NLP. Text summarization.

There are two approaches to automatic summarization nowadays: extraction and abstraction. Abstraction method tries to generate a summary based on the text. This summary could have words which aren't present in the text itself. This method looks very promising, but currently it is considered to be too complex. As a result extraction methods are more commonly used. They work by selecting certain words or sentences from the text and creating summary using them.

Usually unsupervised approaches are used, as they don't require training data, so that they can summarize a given text without additional information. And their quality is good enough.


In [1]:
from nltk import FreqDist
from nltk.tokenize import word_tokenize, sent_tokenize
from nltk.stem.wordnet import WordNetLemmatizer
lemma = WordNetLemmatizer()
from nltk.corpus import stopwords
stop = stopwords.words('english')

from bs4 import BeautifulSoup
from urllib.request import urlopen

from gensim.models import Phrases
from gensim.models.phrases import Phraser

import os
from collections import Counter
import string
punctuations = list(string.punctuation)
#Add some more punctuation, as the list doesn't cover all cases.
punctuations.extend(['”', '–', '``', "''"])
stop = stop + punctuations


D:\Programs\Anaconda3\lib\site-packages\gensim\utils.py:855: UserWarning: detected Windows; aliasing chunkize to chunkize_serial
  warnings.warn("detected Windows; aliasing chunkize to chunkize_serial")

The basic idea behind unsupervised summarization is the following:

  • split text into sentences;
  • tokenize sentences into separate words;
  • assign scores to sentences based on importance;
  • select several top sentences and display them in original order;

The main point, obviously, is assigning scores to sentences.

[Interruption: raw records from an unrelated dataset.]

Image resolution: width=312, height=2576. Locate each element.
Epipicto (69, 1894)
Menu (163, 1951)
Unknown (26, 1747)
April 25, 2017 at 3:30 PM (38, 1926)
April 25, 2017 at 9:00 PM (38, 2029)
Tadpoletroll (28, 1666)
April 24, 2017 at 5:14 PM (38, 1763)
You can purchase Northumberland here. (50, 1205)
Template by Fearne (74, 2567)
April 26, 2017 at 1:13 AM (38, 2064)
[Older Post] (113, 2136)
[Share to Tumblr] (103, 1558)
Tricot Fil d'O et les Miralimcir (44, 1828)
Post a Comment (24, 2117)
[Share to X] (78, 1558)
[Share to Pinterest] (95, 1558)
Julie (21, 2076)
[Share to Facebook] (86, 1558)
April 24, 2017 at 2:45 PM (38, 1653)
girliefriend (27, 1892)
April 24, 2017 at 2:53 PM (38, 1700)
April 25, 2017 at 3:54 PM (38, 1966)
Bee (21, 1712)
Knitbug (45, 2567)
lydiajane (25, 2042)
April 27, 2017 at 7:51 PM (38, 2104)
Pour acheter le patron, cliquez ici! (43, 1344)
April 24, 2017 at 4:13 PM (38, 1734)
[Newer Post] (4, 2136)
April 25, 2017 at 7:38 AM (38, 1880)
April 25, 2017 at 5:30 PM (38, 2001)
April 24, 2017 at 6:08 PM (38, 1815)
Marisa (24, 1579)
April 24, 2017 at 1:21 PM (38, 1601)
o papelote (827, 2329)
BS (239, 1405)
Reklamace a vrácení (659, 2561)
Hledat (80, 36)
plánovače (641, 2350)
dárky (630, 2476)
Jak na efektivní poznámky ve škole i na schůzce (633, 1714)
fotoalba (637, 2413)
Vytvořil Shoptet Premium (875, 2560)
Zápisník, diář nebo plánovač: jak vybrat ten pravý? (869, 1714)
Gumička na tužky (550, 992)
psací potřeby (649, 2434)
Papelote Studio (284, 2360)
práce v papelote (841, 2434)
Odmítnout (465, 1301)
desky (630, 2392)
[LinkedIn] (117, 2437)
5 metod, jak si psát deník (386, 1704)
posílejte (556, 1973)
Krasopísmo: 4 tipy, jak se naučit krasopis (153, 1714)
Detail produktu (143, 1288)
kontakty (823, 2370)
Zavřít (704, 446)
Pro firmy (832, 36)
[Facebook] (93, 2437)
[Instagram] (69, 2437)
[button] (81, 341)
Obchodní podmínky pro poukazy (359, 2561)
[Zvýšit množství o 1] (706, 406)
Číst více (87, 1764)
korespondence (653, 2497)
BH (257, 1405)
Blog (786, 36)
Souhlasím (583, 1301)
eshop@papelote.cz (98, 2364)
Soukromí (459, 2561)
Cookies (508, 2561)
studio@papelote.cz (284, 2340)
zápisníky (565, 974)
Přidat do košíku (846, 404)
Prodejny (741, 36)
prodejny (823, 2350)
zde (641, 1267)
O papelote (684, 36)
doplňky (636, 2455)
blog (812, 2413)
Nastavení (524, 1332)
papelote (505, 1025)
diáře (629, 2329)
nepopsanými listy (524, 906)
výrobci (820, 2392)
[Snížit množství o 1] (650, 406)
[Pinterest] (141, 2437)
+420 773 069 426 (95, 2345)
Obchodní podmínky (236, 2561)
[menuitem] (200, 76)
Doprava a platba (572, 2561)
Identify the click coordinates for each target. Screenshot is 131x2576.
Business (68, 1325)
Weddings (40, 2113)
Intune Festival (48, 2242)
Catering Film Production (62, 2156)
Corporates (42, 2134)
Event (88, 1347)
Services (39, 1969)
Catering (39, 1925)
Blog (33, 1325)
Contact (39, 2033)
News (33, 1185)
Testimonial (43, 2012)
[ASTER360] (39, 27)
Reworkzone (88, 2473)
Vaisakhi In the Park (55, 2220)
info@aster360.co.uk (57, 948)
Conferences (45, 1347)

Here are some of the ways to do this:

  • calculate similarity between each pair of sentences and select sentences which are most similar to most sentences;
  • calculate word frequences, select most frequent words and select sentences which have most of these words;

In this notebook I'll use the following news article:


In [2]:
url = urlopen('http://news.sky.com/story/snap-election-to-be-held-in-march-after-northern-ireland-government-collapses-10731488')
soup = BeautifulSoup(url.read().decode('utf8'), "lxml")
text = '\n\n'.join(map(lambda p: p.text, soup.find_all('p')))

text = text[text.find('An early election'):]
title = soup.find('h1').text.strip()
print(title, '\n', '_' * 60, '\n', text)


Snap election to be held in March after Northern Ireland government collapses 
 ____________________________________________________________ 
 An early election will be held in Northern Ireland on 2 March after the collapse of its government, it has been announced.

Northern Ireland Secretary James Brokenshire said the devolved Northern Ireland Assembly will sit for the last time on 25 January, before it is dissolved the following day.

The break-up of the power-sharing government comes amid a dispute between Sinn Fein and the DUP over a botched renewable energy scheme that could have cost the taxpayer £500m.

The "cash for ash" scandal prompted the resignation of deputy first minister Martin McGuinness, who called for DUP first minister Arlene Foster to quit.

She refused, calling Mr McGuinness' actions "not principled" and "purely political".

On Monday afternoon, Sinn Fein announced it would not replace Mr McGuinness - triggering the snap election.

Despite a last-ditch attempt by Theresa May to urge a resolution, Sinn Fein MLA Conor Murphy said his party had decided to "call time on the arrogance of the DUP".

He said: "We have had scandal after scandal, allegations of corruption need to be investigated properly and the people responsible need to be held to account."

Mrs Foster, who presided over the controversial renewable energy scheme as enterprise minister, claimed Sinn Fein "did not like the election result last May and are therefore looking to have another go".

:: What does the Northern Ireland crisis mean for Brexit?

Announcing the dissolution of the Northern Ireland Assembly, Mr Brokenshire urged both parties "to conduct this election with a view to...re-establishing a partnership government at the earliest opportunity after that poll."

He said: "This is essential for the operation of devolved government. And this means that all must remain open to dialogue."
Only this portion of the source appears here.